Yannlefrancois · November 27, 2024, 11:26am

Hello @wtempel,
I seem to be experiencing a similar error, could you help me fix it ?

I’ve been working with 3D flex for the past few week, and after finding a process i was happy with with a lower resolution (box size=256, pxl size = 2.12). I decided to reproduce it at a higher resolution (box size=512, pxl size =1.06). I did my data flex train setting the training box size at 256 (half the original box size), i did the same custom mesh as usual from a segmentation and the neurla network training worked.
My data set has 300k particule and i made sure nothing else was running when i tried.

but when i do the 3d flex reconstruction this is what i get.

v4.6.0

v4.6.2

here is what you requested before on this thread.
My work station do not have journaltctl and yum can not find it any idea on where i can find it ?

I was using V4.6.0 and seems to be having the same problem with V4.6.2

i have 252 GiB of ram and two gpu : NVIDIA GeForce RTX 3090 25 GiB of vram

Best wishes,
Yann

Yannlefrancois · November 28, 2024, 7:41am

update :
I tried training at a box size of 128 (1/4 of the size of the reconstruction) and the same problem occured
with the same data set.

I have not faced any problem with reconstruction a box size of 256 pxl and training size of 128.
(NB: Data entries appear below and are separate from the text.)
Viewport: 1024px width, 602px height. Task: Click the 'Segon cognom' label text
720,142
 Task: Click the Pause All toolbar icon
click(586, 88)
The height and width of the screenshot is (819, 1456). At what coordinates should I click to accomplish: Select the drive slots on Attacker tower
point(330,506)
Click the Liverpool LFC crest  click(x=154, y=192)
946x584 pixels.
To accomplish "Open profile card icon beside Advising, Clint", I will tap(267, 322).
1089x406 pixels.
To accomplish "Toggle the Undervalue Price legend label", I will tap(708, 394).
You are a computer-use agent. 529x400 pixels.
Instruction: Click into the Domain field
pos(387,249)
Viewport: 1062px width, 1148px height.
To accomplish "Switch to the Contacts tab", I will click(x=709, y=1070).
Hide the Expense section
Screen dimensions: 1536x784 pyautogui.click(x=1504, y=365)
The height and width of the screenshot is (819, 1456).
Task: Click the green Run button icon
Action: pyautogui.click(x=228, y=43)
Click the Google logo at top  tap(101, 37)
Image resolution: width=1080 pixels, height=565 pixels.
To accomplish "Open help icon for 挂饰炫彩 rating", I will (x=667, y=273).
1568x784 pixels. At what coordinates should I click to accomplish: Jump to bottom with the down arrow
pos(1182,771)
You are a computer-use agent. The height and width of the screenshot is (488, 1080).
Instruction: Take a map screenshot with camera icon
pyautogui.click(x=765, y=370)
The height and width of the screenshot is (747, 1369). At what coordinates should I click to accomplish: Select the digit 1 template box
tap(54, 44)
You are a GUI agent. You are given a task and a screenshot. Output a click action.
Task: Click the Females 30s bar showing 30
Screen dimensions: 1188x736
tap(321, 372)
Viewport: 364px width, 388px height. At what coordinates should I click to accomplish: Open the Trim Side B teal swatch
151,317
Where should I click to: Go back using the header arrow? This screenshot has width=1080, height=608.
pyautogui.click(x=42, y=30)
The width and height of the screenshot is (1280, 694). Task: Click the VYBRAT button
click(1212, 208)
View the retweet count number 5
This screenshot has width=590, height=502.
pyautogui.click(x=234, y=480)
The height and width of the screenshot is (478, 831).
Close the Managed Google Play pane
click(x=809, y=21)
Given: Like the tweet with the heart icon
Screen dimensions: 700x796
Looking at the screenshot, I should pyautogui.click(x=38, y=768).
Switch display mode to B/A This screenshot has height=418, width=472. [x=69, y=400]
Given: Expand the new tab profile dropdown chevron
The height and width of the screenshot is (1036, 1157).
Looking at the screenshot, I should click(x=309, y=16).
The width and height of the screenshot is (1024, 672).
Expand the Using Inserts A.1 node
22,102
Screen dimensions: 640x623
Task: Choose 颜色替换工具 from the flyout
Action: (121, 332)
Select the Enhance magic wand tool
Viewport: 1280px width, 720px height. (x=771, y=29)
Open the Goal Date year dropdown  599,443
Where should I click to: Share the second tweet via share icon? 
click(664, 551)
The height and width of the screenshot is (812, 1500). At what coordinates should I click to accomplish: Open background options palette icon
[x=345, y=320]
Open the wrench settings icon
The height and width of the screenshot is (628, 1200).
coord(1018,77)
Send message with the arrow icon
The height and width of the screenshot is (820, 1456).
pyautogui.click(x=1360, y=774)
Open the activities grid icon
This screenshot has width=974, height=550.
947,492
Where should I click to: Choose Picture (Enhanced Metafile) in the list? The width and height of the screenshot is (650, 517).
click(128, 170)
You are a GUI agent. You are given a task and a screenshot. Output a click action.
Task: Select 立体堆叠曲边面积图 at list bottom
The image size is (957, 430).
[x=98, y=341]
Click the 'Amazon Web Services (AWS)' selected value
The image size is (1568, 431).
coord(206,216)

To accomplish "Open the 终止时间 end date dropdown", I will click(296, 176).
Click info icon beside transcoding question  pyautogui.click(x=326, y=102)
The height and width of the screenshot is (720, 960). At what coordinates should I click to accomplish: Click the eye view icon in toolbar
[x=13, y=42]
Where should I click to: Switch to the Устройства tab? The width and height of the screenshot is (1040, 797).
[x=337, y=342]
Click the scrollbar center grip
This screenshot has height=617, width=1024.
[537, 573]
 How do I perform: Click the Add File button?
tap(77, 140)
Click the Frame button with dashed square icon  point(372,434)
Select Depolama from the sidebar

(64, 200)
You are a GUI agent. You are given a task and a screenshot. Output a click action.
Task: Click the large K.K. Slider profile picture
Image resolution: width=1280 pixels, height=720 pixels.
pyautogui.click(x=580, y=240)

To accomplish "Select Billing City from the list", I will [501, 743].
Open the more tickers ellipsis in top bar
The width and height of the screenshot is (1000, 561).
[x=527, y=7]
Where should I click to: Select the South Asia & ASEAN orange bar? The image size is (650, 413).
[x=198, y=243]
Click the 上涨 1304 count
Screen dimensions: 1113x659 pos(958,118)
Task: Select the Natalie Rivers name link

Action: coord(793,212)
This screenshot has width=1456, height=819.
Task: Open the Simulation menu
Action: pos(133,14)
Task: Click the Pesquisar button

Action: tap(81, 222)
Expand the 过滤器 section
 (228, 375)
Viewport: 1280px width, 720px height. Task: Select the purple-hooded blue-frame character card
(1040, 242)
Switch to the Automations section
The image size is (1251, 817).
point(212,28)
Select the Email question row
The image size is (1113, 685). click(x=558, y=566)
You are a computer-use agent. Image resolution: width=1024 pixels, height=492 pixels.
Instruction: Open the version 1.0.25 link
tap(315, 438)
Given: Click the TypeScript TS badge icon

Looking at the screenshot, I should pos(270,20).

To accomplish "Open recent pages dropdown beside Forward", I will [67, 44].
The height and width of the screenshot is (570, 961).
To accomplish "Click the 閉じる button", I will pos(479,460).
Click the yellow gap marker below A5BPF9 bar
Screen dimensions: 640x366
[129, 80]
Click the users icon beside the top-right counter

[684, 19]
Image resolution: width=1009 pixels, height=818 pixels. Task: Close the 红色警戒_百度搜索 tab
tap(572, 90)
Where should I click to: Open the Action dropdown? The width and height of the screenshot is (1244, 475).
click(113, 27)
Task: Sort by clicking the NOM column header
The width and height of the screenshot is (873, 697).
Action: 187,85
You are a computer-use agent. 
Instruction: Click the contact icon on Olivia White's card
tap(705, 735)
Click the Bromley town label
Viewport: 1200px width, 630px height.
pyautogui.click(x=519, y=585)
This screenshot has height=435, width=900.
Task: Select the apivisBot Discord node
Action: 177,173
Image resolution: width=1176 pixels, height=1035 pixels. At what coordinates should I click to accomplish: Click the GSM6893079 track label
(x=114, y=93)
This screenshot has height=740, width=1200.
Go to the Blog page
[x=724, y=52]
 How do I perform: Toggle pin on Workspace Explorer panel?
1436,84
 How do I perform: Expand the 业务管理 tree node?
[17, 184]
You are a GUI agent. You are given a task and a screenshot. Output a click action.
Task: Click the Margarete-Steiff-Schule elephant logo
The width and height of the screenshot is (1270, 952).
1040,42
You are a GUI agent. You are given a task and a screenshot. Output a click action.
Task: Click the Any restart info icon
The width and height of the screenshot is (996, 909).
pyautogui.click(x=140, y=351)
rbs_sci · November 28, 2024, 8:11am

It’s part of systemd, which CentOS 7 uses. However, to access it, you need root permissions.

Or you can allow your user to access journalctl with a command similar to usermod -a -G systemd-journal [username] - as root user, if institutionally controlled, the policy may be “not a chance” on allowing this for normal users.

Yannlefrancois · November 28, 2024, 9:33am

Hi thanks a lot,
It works now but the command

sudo journalctl | grep -i oom

returned nothing

wtempel · December 2, 2024, 9:39pm

@Yannlefrancois We have found that there is an issue with 3DFlex reconstruction above box size 440, but that we do not yet know the root cause or a workaround that accommodates the larger box size. See Flex Reconstruction Failing - #4 by hbridges1 for a workaround using a smaller box size.